(Saved data entries)
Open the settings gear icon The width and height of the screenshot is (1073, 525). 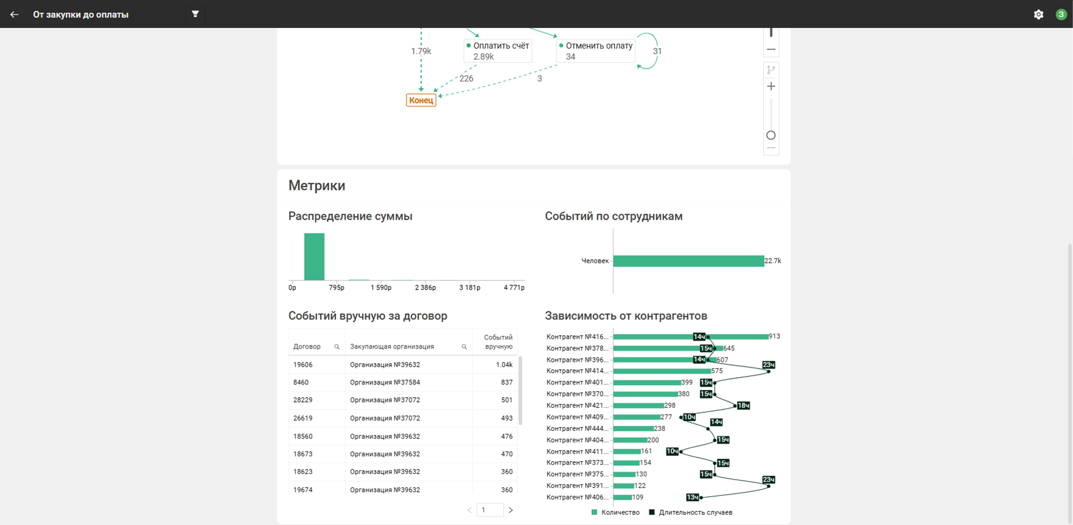[1038, 15]
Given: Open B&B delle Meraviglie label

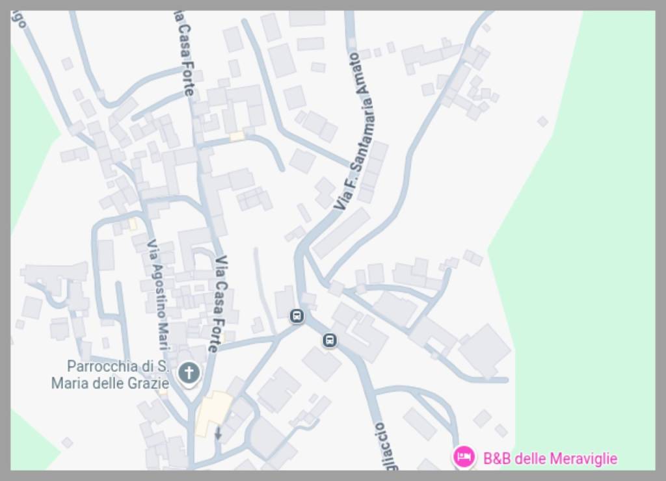Looking at the screenshot, I should point(550,458).
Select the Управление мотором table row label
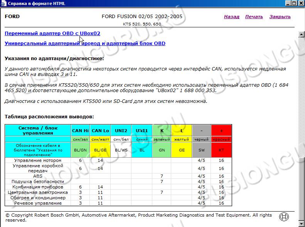The height and width of the screenshot is (227, 305). (38, 160)
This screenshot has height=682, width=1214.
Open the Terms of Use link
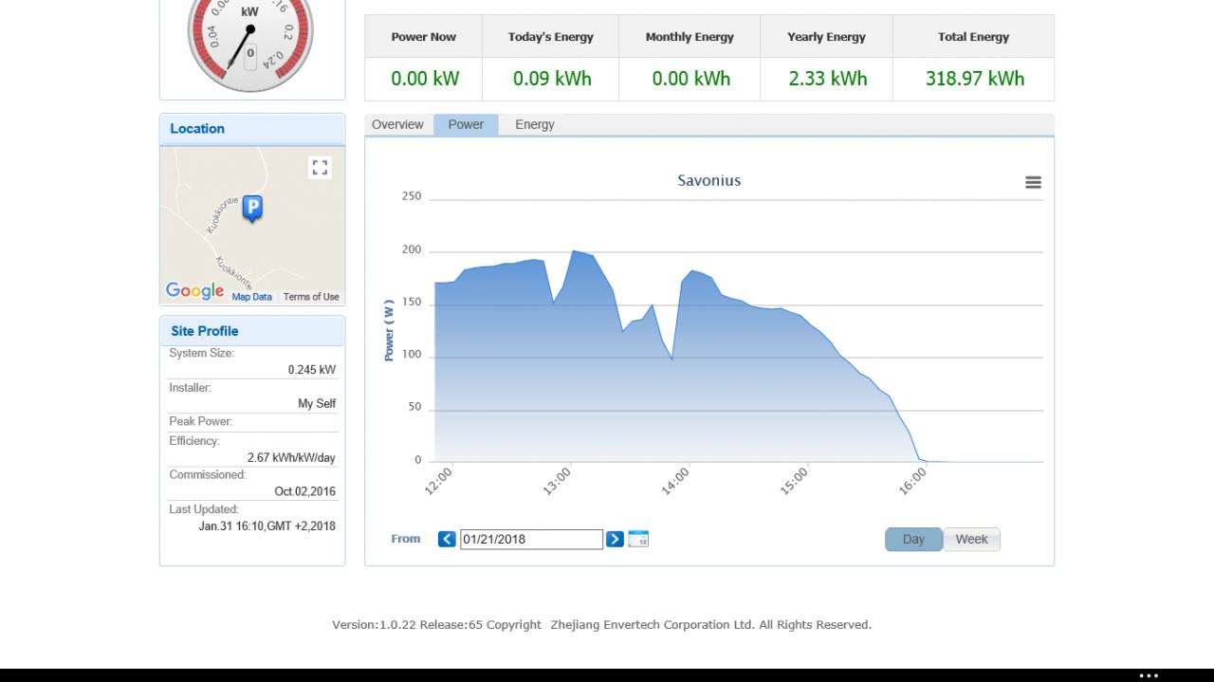point(311,297)
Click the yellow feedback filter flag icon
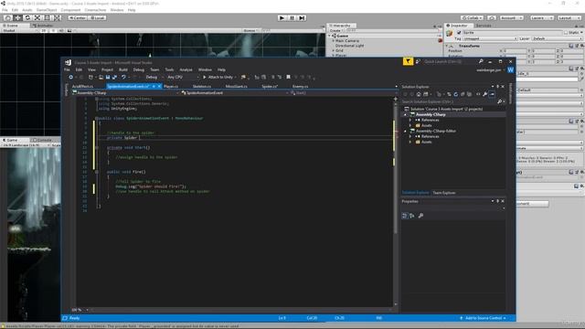585x329 pixels. (408, 61)
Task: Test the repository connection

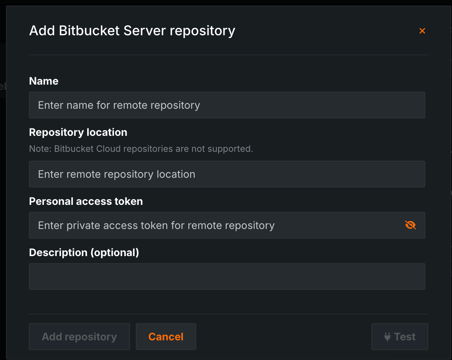Action: coord(400,337)

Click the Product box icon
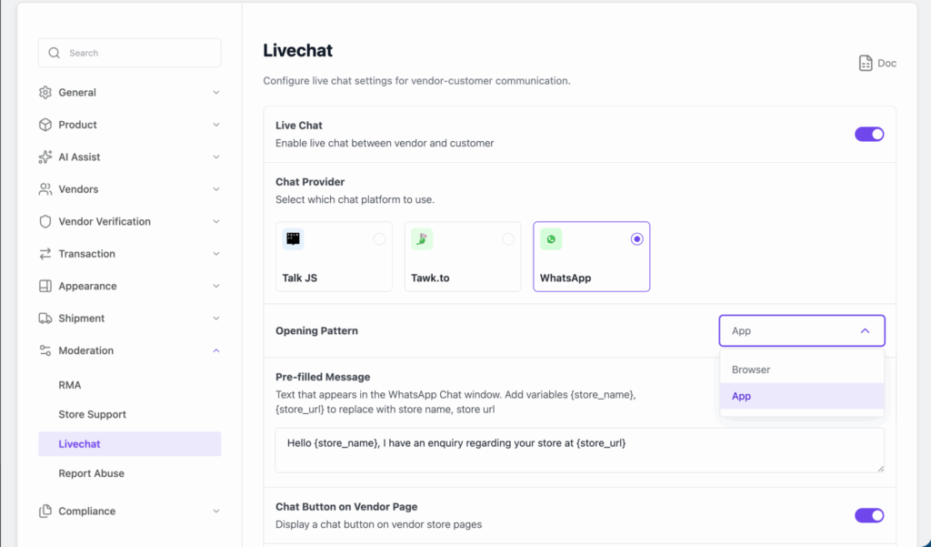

• [How to complete this task]
Reproduce only the lines from the line with "Click the yellow feedback filter flag icon" to the end of the entries. Keep both ends, copy them exactly, and omit every picture.

• [Exercise response]
Click the yellow feedback filter flag icon
585x329 pixels. (408, 61)
Task: Test the repository connection

Action: coord(400,337)

Click the Product box icon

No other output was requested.